Fraud prevention is a consideration for every company with a referral program. Inevitably, someone will test the system. Although you can’t change the intentions of bad actors, you can design your program to minimize fraudulent behavior.

A common form of referral program fraud is someone trying to refer themselves multiple times to get rewarded. Programs that offer rewards for both the customer advocate and the referred person are especially appealing for this type of fraud. Fortunately, with thoughtful design, you can minimize the impact of these attempts to game the system.

Tip 1: Use conversion goals that are meaningful to customer acquisition.

Choosing revenue-centric conversion goals makes exploiting your referral program harder, while still allowing you to achieve your business goals. Your conversion goals should encourage the referred person to experience your product, make a purchase, or sign up for a plan before they're rewarded. If you have a return or reward period, make sure that rewards are only paid out after it ends.

Potential conversion goals for the referred person include:

  • Making a purchase

  • Signing up for a subscription

  • Being a qualified sales opportunity

Tip 2: Offer incentives that will be profitable in the short term.

The best type of incentive to offer depends on your business model.

Legitimate B2C and D2C participants benefit from rewards like discounts, free time, free product, or limited-time access to an upgraded version of your product or service.

B2B participants are typically better served by rewards outside of your service model, with gift cards being a popular selection. Using these reward types reduces the financial risk of any potential fraud, and in some cases can ensure a positive ROI from every possible referral.

Tip 3: Be clear that referral fraud will lead to account cancellation.

Existing customers who are looking to game the referral system can often be deterred by the threat of losing access to their account. This is particularly effective for SaaS, games, or marketplace companies because customers often have a vested interest in keeping their accounts active, and they fear losing access to a service they regularly use.

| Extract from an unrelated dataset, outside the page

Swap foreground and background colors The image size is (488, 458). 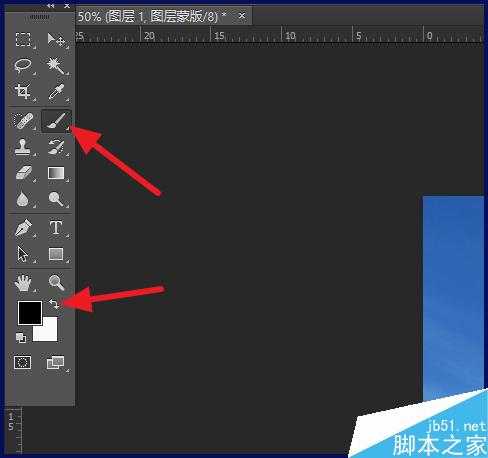tap(54, 304)
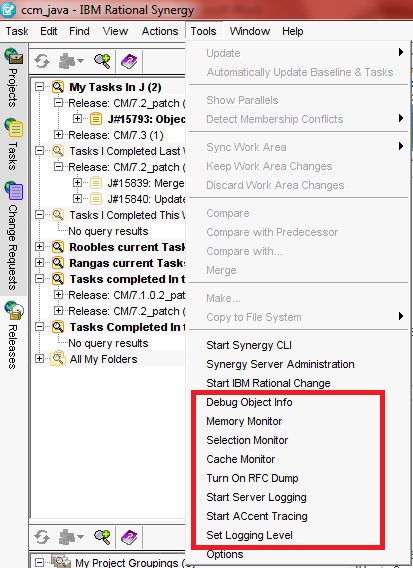
Task: Open the puzzle piece dropdown in top toolbar
Action: tap(71, 61)
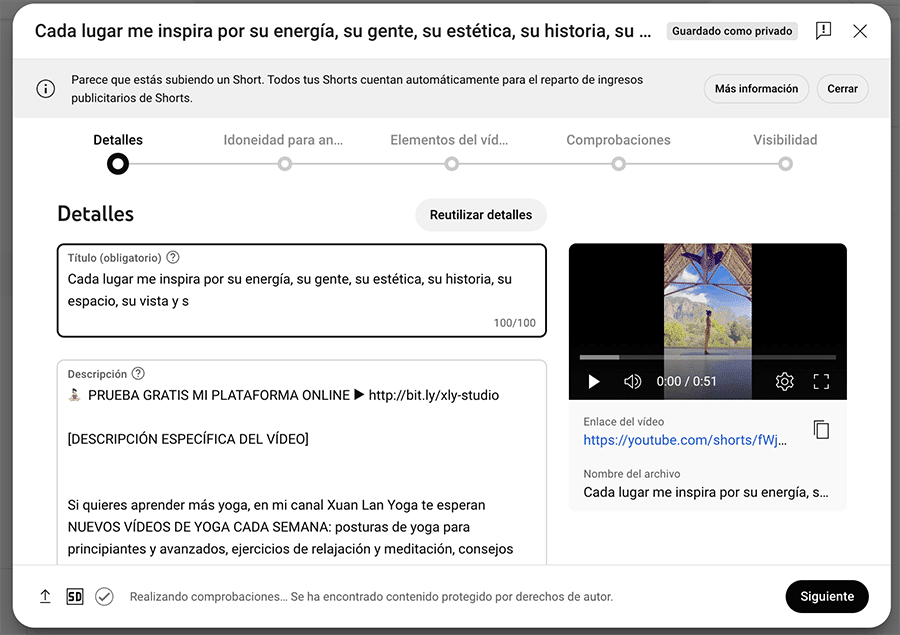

Tip 4: Consider placing limits on new participants' rewards.

Reward limits are especially important if your rewards are cash-equivalent. Setting up your program rules to cap rewards at a certain value or quantity discourages participants from trying to disproportionately profit from your reward structure.

Exempting your best-performing customer advocates

Your program may have some super users or microinfluencers who drive a lot of referrals or traffic to your program. Consider adding them to a user segment that allows higher rewards so they remain motivated to refer. These customer advocates also make for great affiliates in a Performance program.

Program design examples

To see these tips in practice, review an example of a program with effective design that reduces the impact of fraud attempts. Then, take a look at the example of a poor design which fails to consider the need for fraud prevention.

Example: A customer advocate earns a $25 credit towards a future purchase when a friend makes a purchase.

What makes this an example of good design?

  • The credit can only be applied against future purchases, preventing people from exploiting the system for cash benefit.

  • The credit is associated with an account, so if someone is caught, the credit could be revoked, and the account canceled.

  • The friend is required to make a purchase, creating a paper trail of purchase information that can be used for fraud detection and response.